Inspite of the fact that there are not really any special healthcare workers in ant societies, ants do take care of their sick companions. The adults nurse them back to health. Then, they are allowed to mingle with other ants and subsequently transmit vital immune defences to them. If they are not able to recover from the illness, they are killed. A passive version of this last-ditch attempt was reported when doctors from Italy and some other countries literally had to choose which patients to save and whom to let go of.

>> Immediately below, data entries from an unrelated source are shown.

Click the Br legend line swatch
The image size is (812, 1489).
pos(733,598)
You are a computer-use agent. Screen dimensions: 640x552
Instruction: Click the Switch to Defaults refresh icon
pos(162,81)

Thus, epidemics are very rare in ants. Human behaviour in society is similar to ants, which are social insects. Not only humans but many other creatures also mimic ants, by evolving to look like them. They may do this in order to scare off predators which usually steer clear of ants or to prey upon the ants themselves or by producing chemicals just like theirs.

On an average, ants form 15-20% of the total terrestrial biomass on Earth. Woefully, they are almost always in conflict with humans. Unlike human-animal conflict in the case of wild cats, ungulates, elephants and snakes which result in grave injuries and deaths on both sides, the casualties of human-ant conflict are exclusively ants. One of the main reasons is that they do not feature high in the list of species which need immediate conservation action. Currently, 140 species of ants find their names in the IUCN Red List.

The household ants which I mentioned in the beginning obviously do not fall under this category. Nevertheless, they are accidentally trampled upon and crushed or are continuously ostracised using various insecticides which are dangerous even to us.

All of us have ants in our homes. They raid our kitchen, dining and even the bathroom. During summertime especially, there are so many of them that we have to place lunch bowls one on top of the other and keep this setup in a utensil filled with water to discourage ants from getting at the food. Even then, they manage to construct living bridges and cross the river and reach the edible island! No doubt that they are frequently used as an example by motivational speakers who talk about never giving up.

Let us make a conscious effort during this pandemic, to establish peace with these tiny, yet intriguing creatures that reflect us and teach things in ways more than one.